* Zitierter Text *
▬▬▬▬▬▬

Es geht nich darum, dass jemand die API liest und mir die erklärt... Mehr als das was du mir gerade geschrieben hast, wollte ich doch garnicht  Danke!

Gruß,
Chris

PS: Bisher hab ich nur die Möglichkeit gefunden, Topics und Queues temporär zu erstellen, mit createTemporaryQueue/Topic...
Ist das das selbe wie ne "normale Queue/Topic" ?


----------



## FArt (7. Mrz 2010)

Nein, temporäre Queues sind ... temporär... 
Normle Queues können persistent sein und überleben (mit Messages) auch einen Serverstop.

Ein ack kostet keine Performance. Du kannst auch die Option "duplicates ok" wählen, da passiert aber auch implizit ein ack.


----------



## Kr0e (7. Mrz 2010)

Hmm, ich hab mir jetzt mal die Core API von hornetQ angesehen... Das geht da mit einem "PRE_ACK" sprich der Server macht das schon, bevor er sie dem consumer zuteilt... Ein wirklich sehr ausgereiftes Framework. Ich denke ich werde lieber das nutzen...
Die JMS-Spezifikation ist ja schon irgendwie relativ begrenzt... Bzw. man müsste dann wohl mit JMX den Rest machen, der einem "fehlt". Aber mal schauen.. Danke soweit


----------

▬▬▬▬▬▬

(In einem Datensatz enthaltene Einträge)
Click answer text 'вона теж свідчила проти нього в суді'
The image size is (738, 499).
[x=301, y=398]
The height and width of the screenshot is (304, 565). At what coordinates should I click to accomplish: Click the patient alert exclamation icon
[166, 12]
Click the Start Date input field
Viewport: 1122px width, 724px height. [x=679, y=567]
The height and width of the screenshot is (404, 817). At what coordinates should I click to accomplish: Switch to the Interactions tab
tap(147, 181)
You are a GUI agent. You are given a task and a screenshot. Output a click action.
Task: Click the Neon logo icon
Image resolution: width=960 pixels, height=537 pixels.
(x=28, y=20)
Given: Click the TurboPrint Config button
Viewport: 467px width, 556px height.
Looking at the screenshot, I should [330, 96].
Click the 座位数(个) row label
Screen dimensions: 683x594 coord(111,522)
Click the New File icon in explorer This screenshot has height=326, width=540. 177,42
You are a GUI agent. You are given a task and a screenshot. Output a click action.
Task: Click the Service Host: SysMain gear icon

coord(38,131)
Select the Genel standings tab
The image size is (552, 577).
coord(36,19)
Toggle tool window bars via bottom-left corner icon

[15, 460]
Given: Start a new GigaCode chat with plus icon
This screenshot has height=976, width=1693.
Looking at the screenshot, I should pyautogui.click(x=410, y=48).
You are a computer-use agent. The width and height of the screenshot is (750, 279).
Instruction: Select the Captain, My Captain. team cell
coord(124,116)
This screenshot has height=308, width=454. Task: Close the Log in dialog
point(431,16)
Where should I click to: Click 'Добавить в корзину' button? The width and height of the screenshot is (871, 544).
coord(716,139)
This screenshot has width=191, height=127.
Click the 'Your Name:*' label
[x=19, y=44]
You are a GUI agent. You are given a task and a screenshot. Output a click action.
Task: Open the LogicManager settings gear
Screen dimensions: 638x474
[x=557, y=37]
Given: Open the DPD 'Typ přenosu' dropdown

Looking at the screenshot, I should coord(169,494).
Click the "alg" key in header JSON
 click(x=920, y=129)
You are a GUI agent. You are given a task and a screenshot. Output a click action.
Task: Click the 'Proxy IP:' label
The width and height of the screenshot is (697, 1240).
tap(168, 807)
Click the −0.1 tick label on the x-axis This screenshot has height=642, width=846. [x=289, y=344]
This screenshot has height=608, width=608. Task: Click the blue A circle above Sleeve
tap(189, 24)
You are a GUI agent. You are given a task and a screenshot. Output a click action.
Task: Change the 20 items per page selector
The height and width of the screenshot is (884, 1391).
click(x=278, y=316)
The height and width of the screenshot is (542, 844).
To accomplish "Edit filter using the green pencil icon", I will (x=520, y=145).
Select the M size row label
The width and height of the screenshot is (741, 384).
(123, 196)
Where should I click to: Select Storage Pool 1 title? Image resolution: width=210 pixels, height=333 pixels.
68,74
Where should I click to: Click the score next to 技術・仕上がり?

▬▬▬▬▬▬

* Was zu tun ist *
a) Stimmen diese Aussagen mit dem Forenbeitrag überein? (i) Temporäre Queues sind dasselbe wie normale Queues. (ii) Normale Queues können einen Serverstop überstehen. (iii) Ein ack kostet Performance. Beantworte jede Aussage mit Ja oder Nein, und zitiere die entscheidenden Worte des Beitrags wörtlich.
b) Wie viele Zeilen der Einträge enthalten die Zeichenfolge „Start“? Groß- und Kleinschreibung zählen, nenne nur die Zahl.

* Lösungen *
a)
(i) Nein: „Nein, temporäre Queues sind ... temporär...“
(ii) Ja: „überleben (mit Messages) auch einen Serverstop“
(iii) Nein: „Ein ack kostet keine Performance.“

b) 2